By Stephen Martin on April 17, 2014
Director: John Michael McDonagh
Starring: Brendan Gleeson, Chris O’Dowd, Aidan Gillen, Dylan Moran, Kelly Reilly and Pat Shortt
★★★★ (out of five)
“I FIRST tasted semen when I was seven years old,” are the first words of dialogue in John Michael McDonagh’s Calvary, as uttered by a disembodied voice to a discombobulated priest in a darkened church confessional.
“Certainly a startling opening line,” the priest responds, voicing the thoughts of the audience. “Is that supposed to be irony?” the disgruntled confessor asks. “I’m sorry,” the priest says, “let’s start again.”
This introductory exchange sets up the narrative style of McDonagh’s movie, fusing serious commentary with bone-dry satire.
McDonagh –a second-generation Irishman raised in central London – draws characters that spend most of the time conventionally acting out the absorbing drama, yet periodically collapse the artifice with deflating self-references.
They offer oblique winks to camera, breaking the fourth wall and waving across to the viewer. It’s a Brechtian, Beckettian, Bunuelian cocktail of forlorn hope, mordant humour and a cold moral vacuum. Yet all-the-while, it urges us not to have sleepless nights.

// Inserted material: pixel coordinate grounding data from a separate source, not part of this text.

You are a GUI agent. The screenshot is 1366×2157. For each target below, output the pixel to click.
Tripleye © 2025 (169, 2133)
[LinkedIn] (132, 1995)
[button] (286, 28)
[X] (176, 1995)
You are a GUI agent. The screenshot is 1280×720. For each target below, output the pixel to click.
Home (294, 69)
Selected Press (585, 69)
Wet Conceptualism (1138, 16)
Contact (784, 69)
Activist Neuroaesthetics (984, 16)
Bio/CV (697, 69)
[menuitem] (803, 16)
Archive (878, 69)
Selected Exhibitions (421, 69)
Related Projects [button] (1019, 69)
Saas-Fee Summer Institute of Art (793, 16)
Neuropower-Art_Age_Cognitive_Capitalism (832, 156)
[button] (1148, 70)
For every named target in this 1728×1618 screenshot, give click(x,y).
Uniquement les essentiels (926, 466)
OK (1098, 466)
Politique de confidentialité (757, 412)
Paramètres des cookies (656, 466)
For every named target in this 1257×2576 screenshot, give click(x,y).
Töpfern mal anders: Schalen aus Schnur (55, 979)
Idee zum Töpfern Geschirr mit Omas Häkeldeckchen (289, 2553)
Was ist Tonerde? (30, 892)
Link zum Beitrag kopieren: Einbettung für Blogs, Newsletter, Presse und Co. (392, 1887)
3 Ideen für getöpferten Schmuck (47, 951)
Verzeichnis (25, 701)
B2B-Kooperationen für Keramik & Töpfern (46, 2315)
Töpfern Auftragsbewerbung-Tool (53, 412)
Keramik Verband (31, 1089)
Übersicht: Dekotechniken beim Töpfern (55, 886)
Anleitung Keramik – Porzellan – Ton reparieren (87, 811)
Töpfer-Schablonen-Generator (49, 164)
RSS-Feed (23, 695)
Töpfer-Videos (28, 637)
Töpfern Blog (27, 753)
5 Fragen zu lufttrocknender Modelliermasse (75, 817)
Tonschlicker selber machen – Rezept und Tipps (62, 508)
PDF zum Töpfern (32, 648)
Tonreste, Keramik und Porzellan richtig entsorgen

It’s also excellent, a cleverly-devised story (if a little thin on plot) featuring fine performances from top Irish talent. The superb Brendan Gleeson leads the cast as the embattled Fr James, vicar to an isolated coastal community, who is informed by one of his flock that he will kill him, “a week on Sunday,” in an abused victim’s revenge upon a depraved Catholic Church.
The man who makes this threat is known to Father James, though he remains a mystery to the audience until the climax.
“I’ll give you enough time to put your house in order,” he generously promises. The rest of the movie invites viewers to guess the identity of the killer among the townsfolk they meet, as the good father tends to his “pastoral duties”.